The need for a good role model
Published 10:35 am Wednesday, March 5, 2014
From the time we become aware of our surroundings, girls are being sent a message — one that’s hand-delivered by society and sent straight to the forefront of our minds. It begs us to question who we are, but before we ever have the chance to answer, it tells us what it wants us to be instead.
Advertising and media are littered with inaccurate portrayals of beauty, while television securely fastens in our minds the imprecise depiction of a woman’s character, motives, and overall disposition.
Young minds are bombarded with false ideas — striving to meet a standard in which they are guaranteed to measure up short.

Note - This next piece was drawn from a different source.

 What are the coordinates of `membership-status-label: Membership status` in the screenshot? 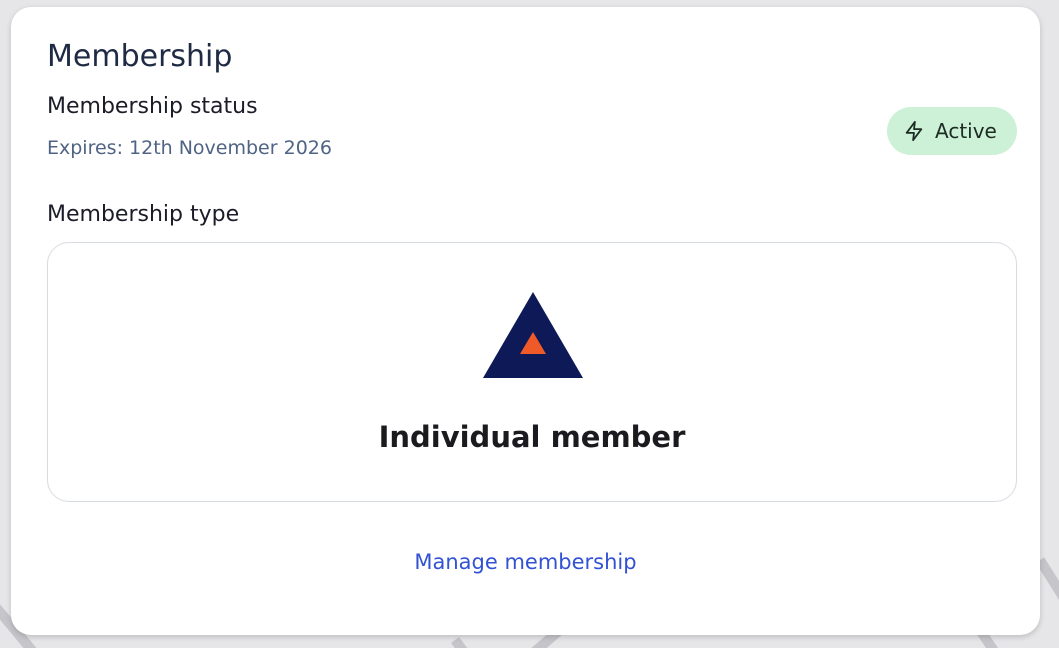 It's located at (152, 106).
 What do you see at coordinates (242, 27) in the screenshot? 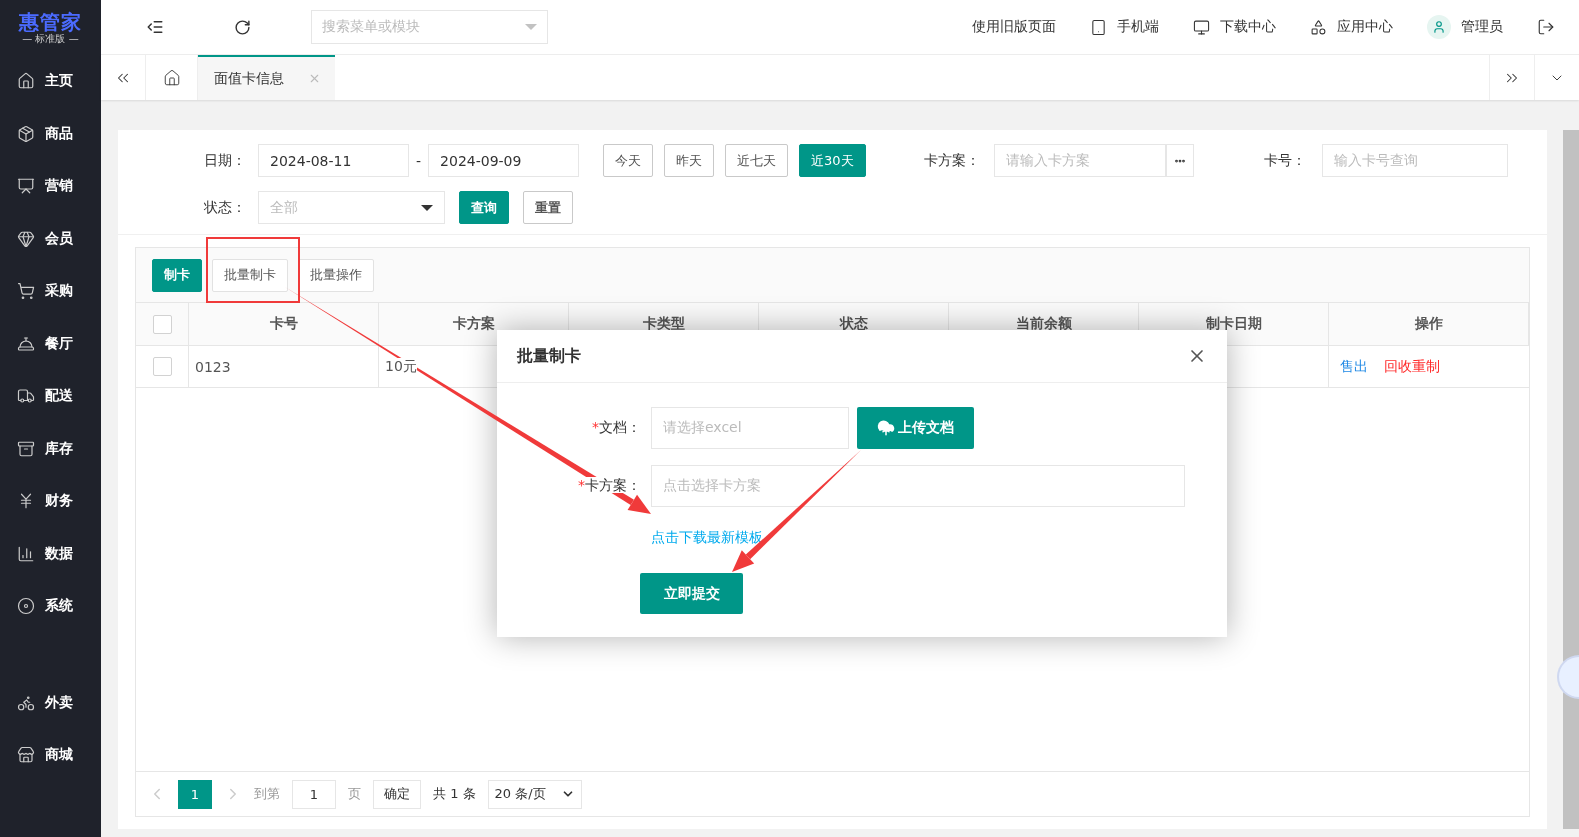
I see `refresh-icon` at bounding box center [242, 27].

In the great search to find ourselves, it helps to have assistance from someone who can assure us the standards being set for us are nothing more than sales pitches and the covers of magazines lining the cash registers are as real as Jessica Rabbit.
When navigating the cloudy waters of adolescence, I was very fortunate to have parents that only ever expected me to be human, who encouraged me to be smart, honest, kind, and loyal, and never passed judgment on my mistakes. They reinforced to me that I could never measure up short as long as I was striving to be myself.
Let’s lift up the daughters of our society and teach them to be pitted against the fake ideas of mainstream beauty. Remind them that Barbies and Disney princesses are fiction. Show them what’s real. Allow them to take solace in knowing they are truly enough.
A few examples of strong historical women are Dorthea Lange, Jane Goodall, Susan B. Anthony, Amelia Earhart, Toni Morrison, Madeline Albright, and Joan Didion. May the differences they made encourage girls to grow up strong and confident.
There’s a lovely old saying that goes, “The woman who follows the crowd will usually go no further than the crowd. The woman who walks alone is likely to find herself in places no one has ever been before.”